Le dernier déporté homosexuel témoigne, Rudolf GRAZA survivant des Triangles Roses.



Le dernier déporté homosexuel témoigne, Rudolf GRAZA survivant des Triangles Roses.

A 97 ans, Rudolf Graza est probablement le dernier survivant des «Triangles roses», ces hommes déportés par l'Allemagne nazie parce qu'ils étaient homosexuels.

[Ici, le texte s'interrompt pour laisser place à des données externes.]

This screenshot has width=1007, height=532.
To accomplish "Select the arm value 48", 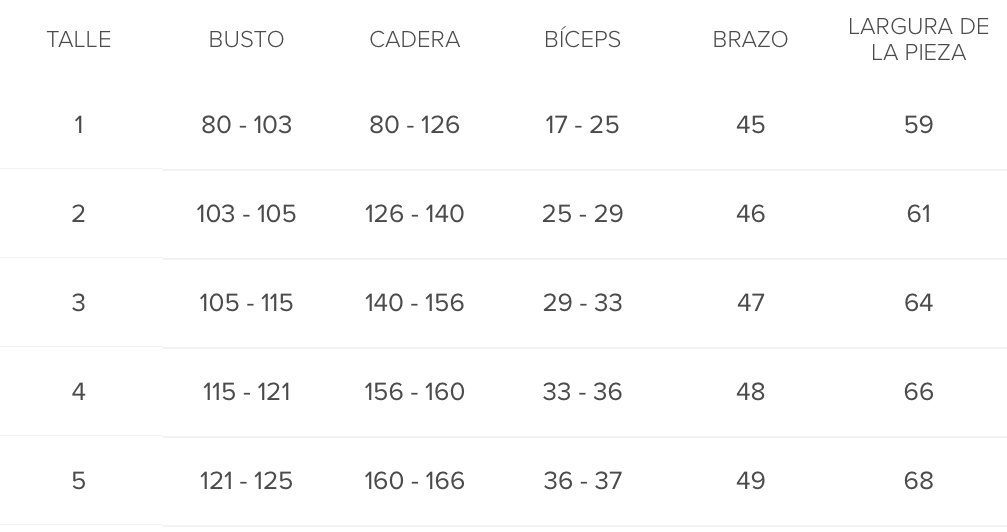I will pos(750,392).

Déporté pour ce qu'il était. Rudolf Brazda, qui a passé presque trois ans à Buchenwald pour le seul fait d'avoir eu des relations homosexuelles, publie aujourd'hui le récit de son histoire. Dans «Itinéraire d'un triangle rose», le survivant raconte ses 32 mois de souffrances en camp de concentration.
Né en 1913 en Allemagne dans une famille tchèque germanophone, Rudolf se découvre homosexuel à l'adolescence. En 1937, il est condamné à six mois de prison pour «débauche entre hommes», avant d'être expulsé vers la Tchécoslovaquie. Là, après l'annexion des Sudètes par Hitler, il est à nouveau jugé et condamné cette fois à 14 mois de prison. A l'issue de cette peine, le jeune homme est interné au camp de concentration de Buchenwald, dans le centre de l'Allemagne. Contraint de porter en permanence un triangle rose, l'étoile jaune des homosexuels, il y connaît l'enfer.

«Un type d'argumentation toujours utilisé»


Comme Rudolf, on estime que 10.000 à 15.000 personnes ont été déportées sous Hitler en raison de leur orientation sexuelle. «Les nazis considéraient l'homosexualité comme une épidémie dangereuse pour la perpétuation de la race», explique Jean-Luc Schwab, qui a recueilli le témoignage de Rudolf Brazda pour ce livre. «Ce qui est effrayant, c'est que c'est exactement ce type d'argumentation qui est encore utilisé de nos jours par certains homophobes, y compris des élus.»
Pendant des décennies, le drame des «Triangles roses» est resté méconnu, voire passé sous silence. Ce n'est qu'à partir des années 1980 qu'une pièce de théâtre, puis des livres et des films, commencent à l'évoquer. Le témoignage de l'Alsacien Pierre Seel (1923-2005), qui fut interné en 1941 au «camp de redressement» de Schirmeck en Alsace, contribue à faire sortir ce dossier de l'oubli. Mais lorsque, en mai 2008, l'Allemagne inaugure solennellement un monument en mémoire des «Triangles roses» à Berlin, les organisateurs expliquent que ce drame ne compte plus aucun témoin vivant. C'est alors seulement que Rudolf, qui vit dans l'anonymat depuis 1945, décide de se manifester.
«Aujourd'hui, je vais très bien et je me fiche de ce que les autres pensent de moi», affirme Rudolf. Depuis la mort d'Edi, son grand amour pendant plus de 50 ans, le vieil homme vit seul dans sa petite maison de la banlieue de Mulhouse. Ce livre, dit-il, c'est «pour que les jeunes générations puissent lire ce que nous avons subi».